» Given data
--- START ---

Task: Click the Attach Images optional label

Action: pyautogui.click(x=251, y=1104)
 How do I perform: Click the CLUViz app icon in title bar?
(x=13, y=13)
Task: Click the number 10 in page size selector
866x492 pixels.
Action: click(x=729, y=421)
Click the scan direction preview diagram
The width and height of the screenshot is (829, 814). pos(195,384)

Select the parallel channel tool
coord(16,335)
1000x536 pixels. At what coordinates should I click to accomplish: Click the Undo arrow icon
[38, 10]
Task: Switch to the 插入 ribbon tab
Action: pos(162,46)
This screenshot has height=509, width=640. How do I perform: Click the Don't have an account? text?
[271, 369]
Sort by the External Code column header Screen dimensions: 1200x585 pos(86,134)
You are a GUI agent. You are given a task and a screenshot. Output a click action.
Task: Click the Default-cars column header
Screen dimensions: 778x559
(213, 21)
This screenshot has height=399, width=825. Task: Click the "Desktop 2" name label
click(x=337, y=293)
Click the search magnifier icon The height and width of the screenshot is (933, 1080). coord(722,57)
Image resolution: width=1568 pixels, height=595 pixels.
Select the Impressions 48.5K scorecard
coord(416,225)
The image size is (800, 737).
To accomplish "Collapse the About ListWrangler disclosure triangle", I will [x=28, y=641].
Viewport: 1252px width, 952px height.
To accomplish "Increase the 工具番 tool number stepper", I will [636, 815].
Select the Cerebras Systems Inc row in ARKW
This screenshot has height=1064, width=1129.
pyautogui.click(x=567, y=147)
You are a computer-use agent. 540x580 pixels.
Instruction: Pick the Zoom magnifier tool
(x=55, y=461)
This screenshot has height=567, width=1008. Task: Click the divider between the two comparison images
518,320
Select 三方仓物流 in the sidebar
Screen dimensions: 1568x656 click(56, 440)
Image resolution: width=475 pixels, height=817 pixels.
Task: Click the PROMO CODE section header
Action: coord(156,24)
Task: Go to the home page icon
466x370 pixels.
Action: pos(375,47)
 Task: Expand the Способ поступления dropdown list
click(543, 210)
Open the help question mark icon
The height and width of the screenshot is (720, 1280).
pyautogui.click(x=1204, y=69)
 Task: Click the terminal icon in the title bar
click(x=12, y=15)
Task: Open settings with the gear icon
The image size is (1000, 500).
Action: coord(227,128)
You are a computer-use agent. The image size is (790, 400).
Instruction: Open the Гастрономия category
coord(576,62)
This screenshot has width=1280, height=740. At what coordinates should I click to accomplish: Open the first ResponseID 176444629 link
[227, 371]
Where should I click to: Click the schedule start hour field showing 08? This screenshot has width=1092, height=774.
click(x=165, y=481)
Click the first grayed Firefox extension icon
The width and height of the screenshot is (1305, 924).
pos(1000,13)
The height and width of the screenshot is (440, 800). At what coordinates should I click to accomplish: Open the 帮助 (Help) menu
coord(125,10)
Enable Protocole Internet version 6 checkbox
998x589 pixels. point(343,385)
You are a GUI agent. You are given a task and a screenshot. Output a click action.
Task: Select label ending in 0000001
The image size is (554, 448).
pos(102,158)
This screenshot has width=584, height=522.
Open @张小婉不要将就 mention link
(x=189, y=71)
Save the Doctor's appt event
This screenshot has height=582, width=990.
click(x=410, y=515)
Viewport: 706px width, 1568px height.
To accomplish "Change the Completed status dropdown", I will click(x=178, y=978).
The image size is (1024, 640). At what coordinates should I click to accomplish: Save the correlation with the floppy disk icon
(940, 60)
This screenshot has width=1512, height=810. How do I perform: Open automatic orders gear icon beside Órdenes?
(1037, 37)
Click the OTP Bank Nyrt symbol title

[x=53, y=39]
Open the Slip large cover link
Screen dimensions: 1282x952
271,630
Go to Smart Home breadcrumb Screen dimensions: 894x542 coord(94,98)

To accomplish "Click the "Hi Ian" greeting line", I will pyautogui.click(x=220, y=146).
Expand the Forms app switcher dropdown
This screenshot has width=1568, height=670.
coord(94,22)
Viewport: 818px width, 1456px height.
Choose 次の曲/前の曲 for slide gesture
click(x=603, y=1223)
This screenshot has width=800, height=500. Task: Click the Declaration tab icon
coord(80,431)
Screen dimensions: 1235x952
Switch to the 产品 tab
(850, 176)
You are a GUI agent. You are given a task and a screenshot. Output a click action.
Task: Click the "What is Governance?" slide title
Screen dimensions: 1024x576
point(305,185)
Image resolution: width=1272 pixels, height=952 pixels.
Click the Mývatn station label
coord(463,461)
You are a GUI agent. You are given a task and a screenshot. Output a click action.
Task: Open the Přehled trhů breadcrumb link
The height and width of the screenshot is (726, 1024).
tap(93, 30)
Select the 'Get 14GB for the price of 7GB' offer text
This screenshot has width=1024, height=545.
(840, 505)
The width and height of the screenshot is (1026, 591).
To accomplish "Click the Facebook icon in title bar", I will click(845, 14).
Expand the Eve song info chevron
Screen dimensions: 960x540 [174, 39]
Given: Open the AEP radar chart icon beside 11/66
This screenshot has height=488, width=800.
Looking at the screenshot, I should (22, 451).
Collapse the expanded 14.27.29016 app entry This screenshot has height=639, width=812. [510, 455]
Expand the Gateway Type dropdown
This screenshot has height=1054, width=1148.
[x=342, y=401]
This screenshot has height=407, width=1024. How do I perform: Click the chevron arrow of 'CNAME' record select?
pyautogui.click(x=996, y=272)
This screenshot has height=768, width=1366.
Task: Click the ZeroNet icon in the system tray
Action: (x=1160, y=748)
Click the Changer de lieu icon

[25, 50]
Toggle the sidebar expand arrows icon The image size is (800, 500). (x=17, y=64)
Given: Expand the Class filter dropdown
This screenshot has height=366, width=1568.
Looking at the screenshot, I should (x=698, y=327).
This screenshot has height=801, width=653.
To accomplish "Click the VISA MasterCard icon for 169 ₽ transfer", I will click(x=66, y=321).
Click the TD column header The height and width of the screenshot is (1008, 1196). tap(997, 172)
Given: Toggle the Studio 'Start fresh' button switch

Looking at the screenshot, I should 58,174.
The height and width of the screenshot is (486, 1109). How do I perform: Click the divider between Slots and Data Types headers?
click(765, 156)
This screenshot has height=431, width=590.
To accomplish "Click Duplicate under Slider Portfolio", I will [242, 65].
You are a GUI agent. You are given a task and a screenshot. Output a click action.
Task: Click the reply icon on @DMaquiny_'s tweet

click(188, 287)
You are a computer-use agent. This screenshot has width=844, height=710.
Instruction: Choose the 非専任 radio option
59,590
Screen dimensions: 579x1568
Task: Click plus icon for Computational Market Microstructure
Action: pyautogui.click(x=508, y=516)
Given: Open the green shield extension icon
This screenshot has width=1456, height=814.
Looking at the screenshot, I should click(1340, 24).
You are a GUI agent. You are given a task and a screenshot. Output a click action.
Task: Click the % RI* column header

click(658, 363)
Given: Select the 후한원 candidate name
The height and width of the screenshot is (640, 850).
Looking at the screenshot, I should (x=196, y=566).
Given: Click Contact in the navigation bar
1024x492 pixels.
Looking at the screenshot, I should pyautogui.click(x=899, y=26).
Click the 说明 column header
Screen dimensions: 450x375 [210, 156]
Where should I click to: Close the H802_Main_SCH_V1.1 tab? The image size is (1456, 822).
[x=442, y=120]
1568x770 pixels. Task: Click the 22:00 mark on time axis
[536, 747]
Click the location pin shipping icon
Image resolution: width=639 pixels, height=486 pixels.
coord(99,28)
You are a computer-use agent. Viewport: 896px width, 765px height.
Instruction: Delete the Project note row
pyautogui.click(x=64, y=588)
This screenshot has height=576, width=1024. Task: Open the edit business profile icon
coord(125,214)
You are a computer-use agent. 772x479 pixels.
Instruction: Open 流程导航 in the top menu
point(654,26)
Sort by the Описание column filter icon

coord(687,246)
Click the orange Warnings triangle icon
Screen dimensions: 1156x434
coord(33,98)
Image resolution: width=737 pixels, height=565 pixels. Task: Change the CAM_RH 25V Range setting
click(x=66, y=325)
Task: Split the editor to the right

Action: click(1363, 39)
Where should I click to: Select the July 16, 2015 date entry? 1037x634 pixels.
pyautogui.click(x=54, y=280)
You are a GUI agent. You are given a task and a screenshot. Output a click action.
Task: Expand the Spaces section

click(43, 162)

--- END ---

For each line of the entries that contains the word "page", make a copy.

» Response for this exercise
Task: Click the number 10 in page size selector
Task: Go to the home page icon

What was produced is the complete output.